Is thinking about your kids sleeping the same as tucking them in? We may be too far gone for visions of sugar plums but the children, and their dad, are nestled and snug.  I know they sleep how they spend their days: Will, like a figure frozen mid-move–will be half-splayed out of a sleeping bag ideal for 20 below but not for a residential home. He got tired of making his bed so he sleeps on top of it in a sleeping bag. Probably happened this summer when Camille, the French kid who came to us, never made his. I can see his clothes on the floor and his sax gleaming in the corner, warmly fingered by the colored lights on his little desk tree, and on his window–like a curtain–a “net light” intended for a bush but hanging vertically instead and wired to a rheostat so he can brighten and dim it while going to sleep.

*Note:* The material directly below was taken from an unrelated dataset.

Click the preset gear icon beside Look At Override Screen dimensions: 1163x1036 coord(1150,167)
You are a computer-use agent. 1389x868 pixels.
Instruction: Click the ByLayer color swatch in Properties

Poor man’s strobe, he shows me. He will sleep with his face pressed right up close to the window. His last call from the bed each night is not “Good night!” but “Can I open my window??” (Is the heat or AC on?) EVERY night. “Can I open my window?” Often times I’ll go in to find his face plastered to a tiny opening crack as if the only real air worth breathing is out there.

Boy is like that. Outside animal. He still bikes and go-carts and this year caught fire for boy scouts. Pyromania metaphors work well for Will as, at 13, he is as intense and strong as his name, and he refines by first destroying: My patience. My nerves. My control. My “wisdom.” Ahhhh, how it glows. For Will, the more challenging the better. His troop does cold weather camps all winter, and next spring break he’s signed up for a 100-mile hike. I like that. Feet are closer to the ground than thumbs anyway; should use ’em more often. What powers Boy? Gasoline and cereal bars. He also responds well to kindness, praise, and off-color YouTube clips. And playing his sax. He just took a gig for an absent tuba player in the Greater Richmond youth band and had a ball. He has 7 or 8 alarm clocks parked around his room, all a little off, so each morning at 6 comes an electronic symphony calling him (and the rest of the house) –to what? His sense of purpose is usually not with him that early, but he’ll pick up speed as we go along. Oh, speaking of speed… On his workbench is the latest project, commenced at (you pick) 10 pm or 10 minutes before the bus. I couldn’t figure at first what he was doing with an “old” digital camera and a carboard box, box cutter and a couple slabs of Polyurethane foam. That doesn’t look like a school project to me, son. The next evolution involves duct tape and bungee cords, as he straps the contraption to his electric skateboard, and I realize with growing maternal glee mixed with horror: It’s a homemade Go-Pro.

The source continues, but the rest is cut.